Bewijsmateriaal Rio Gallegos |
Iets later dan verwacht kwamen we aan in Ushuaia, ideaal want zo was de meest zuidelijke en kouwelijke stad van Latijnse-Amerika (je kunt antarctica bezoeken vanaf daar) al lekker opgewarmd tegen dat we arriveerden. Topjesweer vlakbij de zuidpoolcirkel, wie had dat gedacht! En gelukkig waren we nog mooi op tijd om aan dek te springen op de boot waarmee we uitvaarden op het beaglekanaal, genoemd naar de beroemde boot waarmee Darwin hier bijna 300 jaar geleden op ontdekking kwam. In het spoor van Darwin bevaarden we de wateren rond Tierra del Fuego (of vuurland) met de bedoeling wondere dieren op het spoor te komen. Een missie waar we wonderwel in slaagden; we zagen achtereenvolgens zeewolven en -leeuwen, witte vogels die wat van pinguins weghebben maar het niet zijn en echte pinguins!

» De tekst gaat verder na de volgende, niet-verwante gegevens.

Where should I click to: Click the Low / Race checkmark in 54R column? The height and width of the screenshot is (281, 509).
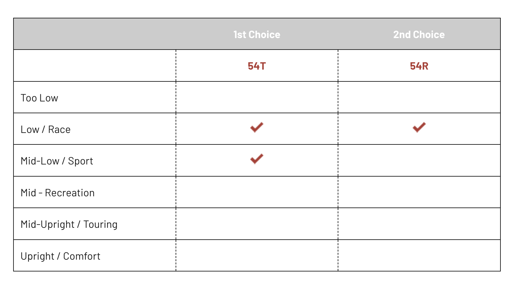coord(419,127)
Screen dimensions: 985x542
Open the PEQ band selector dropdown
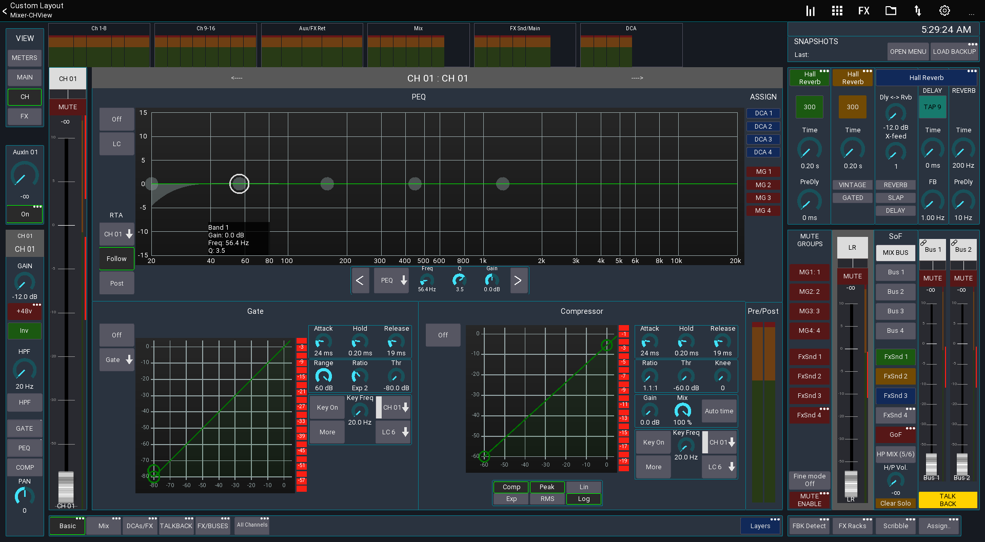[391, 280]
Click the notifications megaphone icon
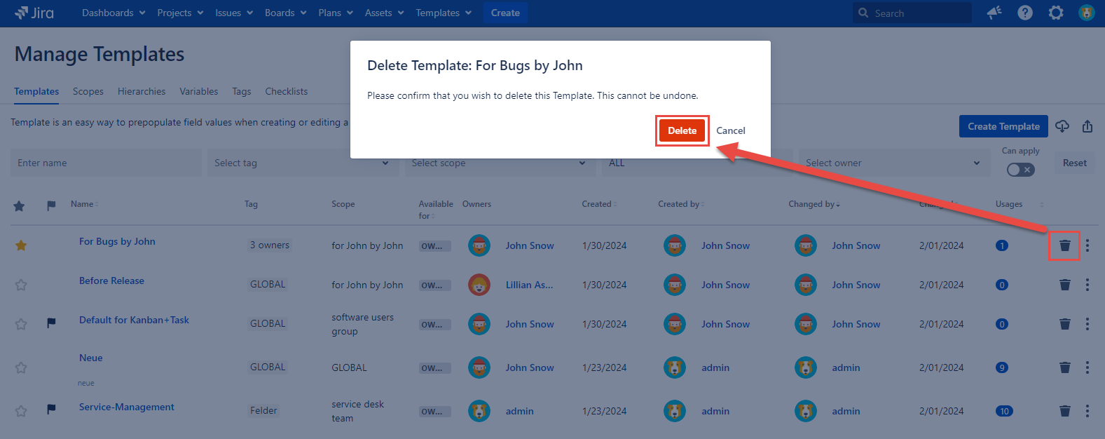 click(x=994, y=13)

De valse vuurtoren 'Fin del mundo' |
Aangezien er iedere dag een aantal boten datzelfde toertje maken zijn de dieren al aardig gewoon aan mensen en konden we ze van heel dicht bekijken. De zeeleeuwen brulden, snoven en kronkelden over elkaar op weinig elegante wijze om ons te vermaken.

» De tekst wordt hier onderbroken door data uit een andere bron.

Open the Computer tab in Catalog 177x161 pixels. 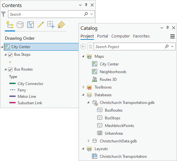121,36
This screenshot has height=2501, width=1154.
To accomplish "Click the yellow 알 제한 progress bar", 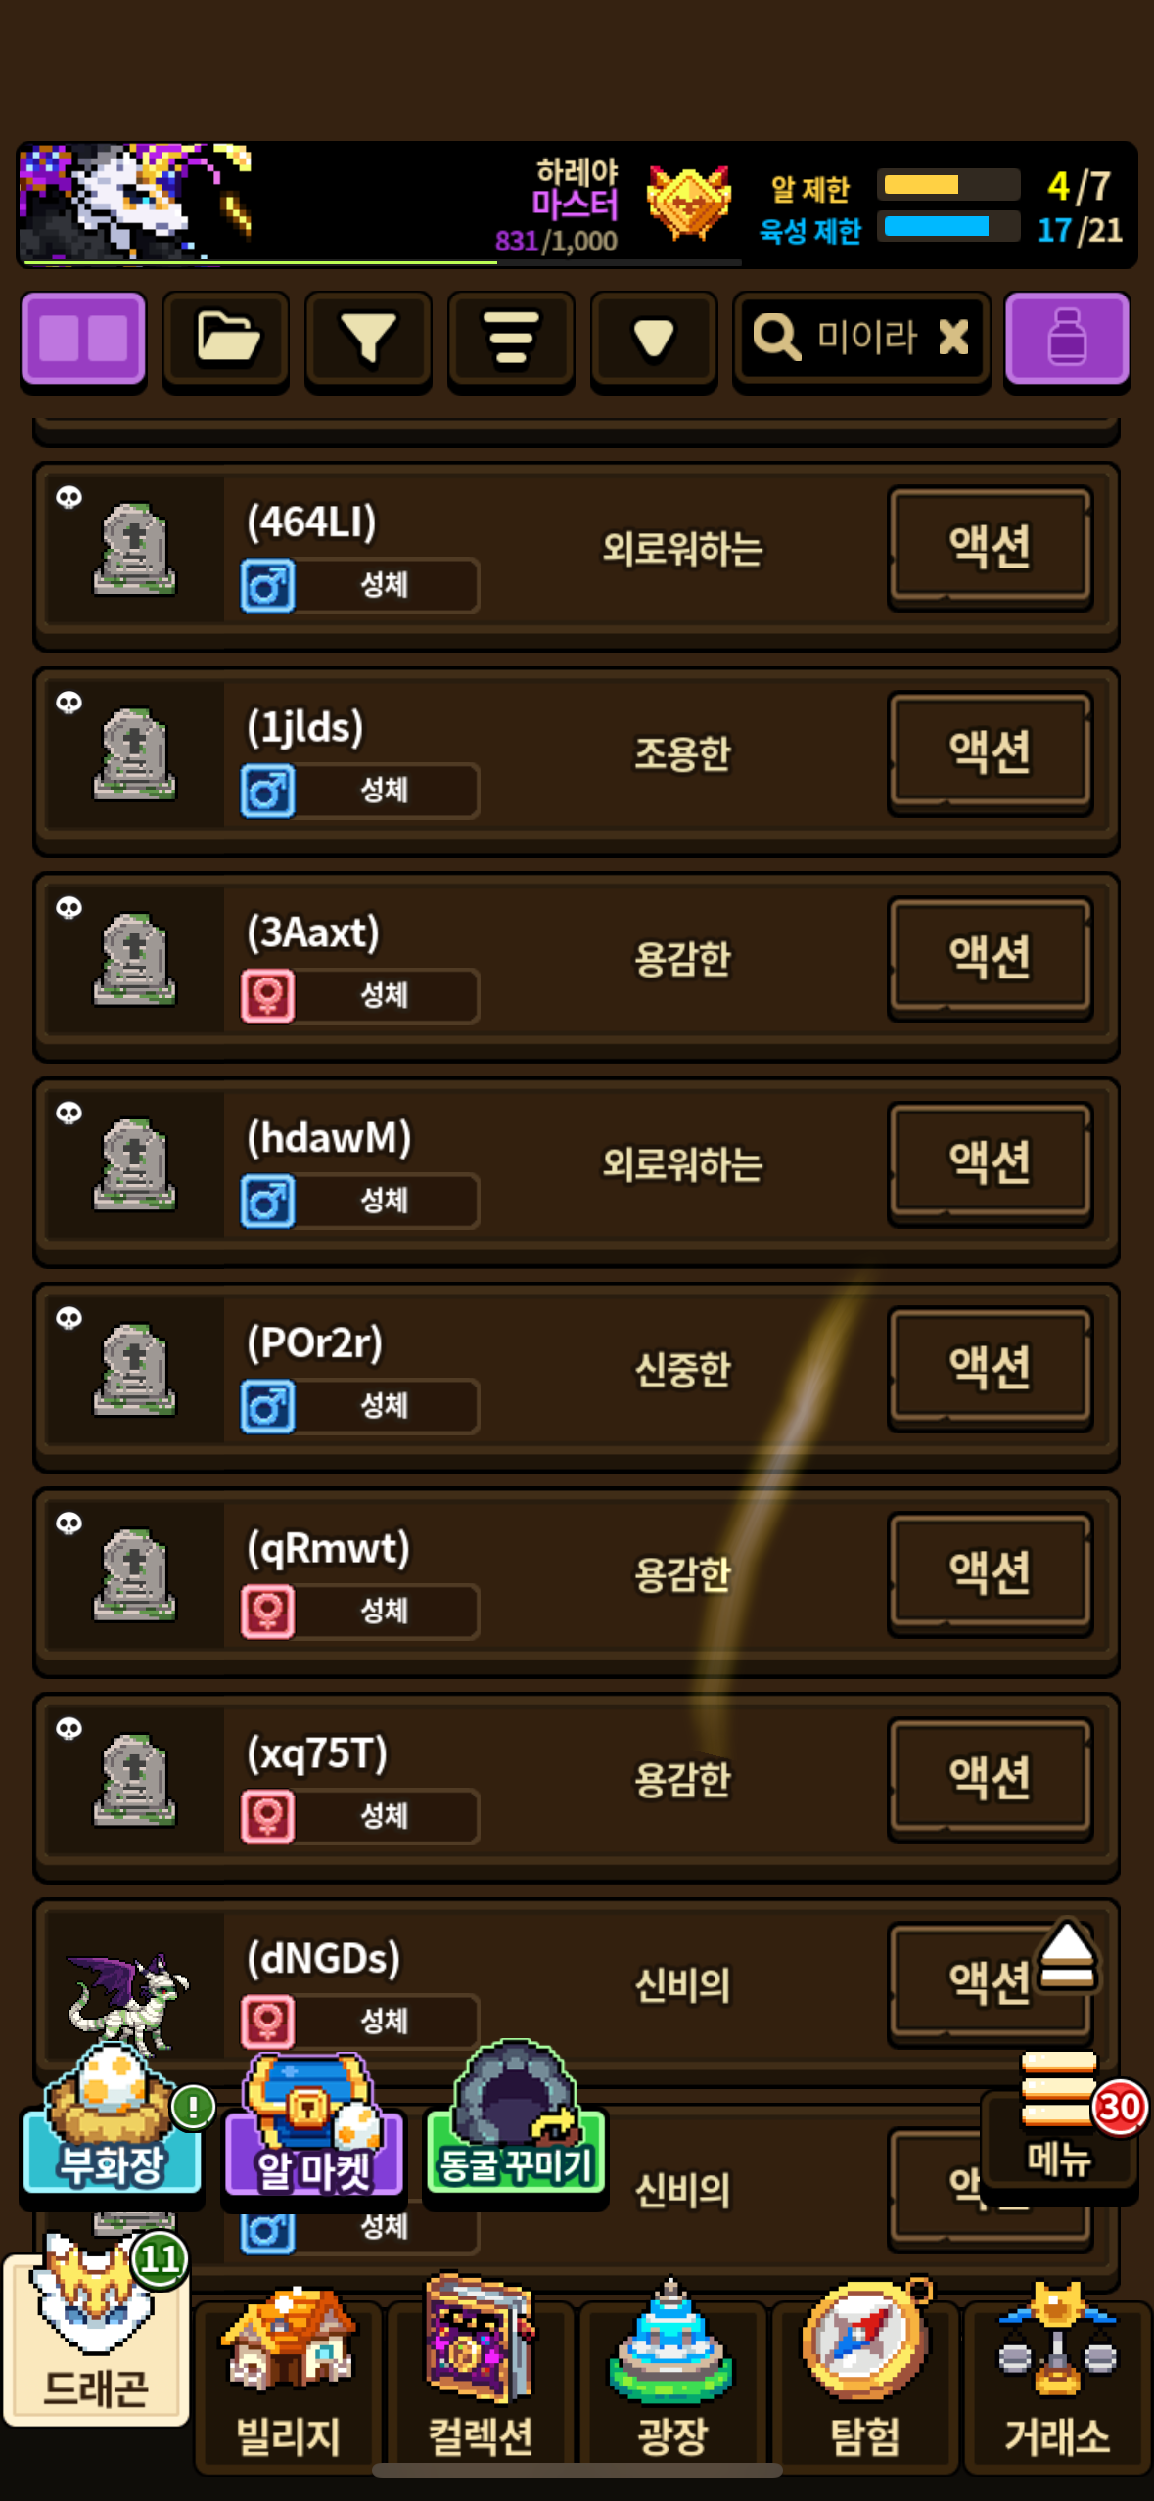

De pinguins van hun kant stonden met honderden onbeweeglijk op hun eiland, kriskras door elkaar maar zonder een vin te verroeren, met uitzondering van een enkeling die zich aan enkele waggelende stappen waagde. Vreemd zicht, het leek wel een imitatie van de beelden op het paaseiland. Er waren trouwens veel peuter-pinguintjes (iets meer dan een maand oud) te zien die wel wat actiever waren. Vreemd genoeg waren ze al even groot als hun ouders; blijkbaar sparen pinguinouderparen het eten hun mond om hun kinderen snel te doen groeien - van ouderliefde gesproken!! Onderweg werd ons de documentaire 'march of the pinguins' getoond over het harde leven van een pinguin, ontroerend!
Omdat het aan dek best frisjes was en er heel veel wind stond, zat het merendeel van de mensen binnen om als een kudde naar buiten te stormen met fototoestel in de hand op het moment dat een dier zich buiten presenteerde.
Wij hielden echter dapper stand (een woordje van bewondering voor Lien die de volle 6 uur de wacht hield in de kou) en posteerden ons stoer aan de boeg van het schip (hoewel, die stoerheid verdween toen ik een wanhopige strijd moest leveren om mijn zomerrokje niet prijs te geven aan de wapperende noordenwind).
Het zicht was dan ook meer dan de moeite waard: een groot kanaal met een karakteristieke vuurtoren en aan beide kanten een omgevende bergketen, de ene op Argentijnse en de andere op Chileense bodem.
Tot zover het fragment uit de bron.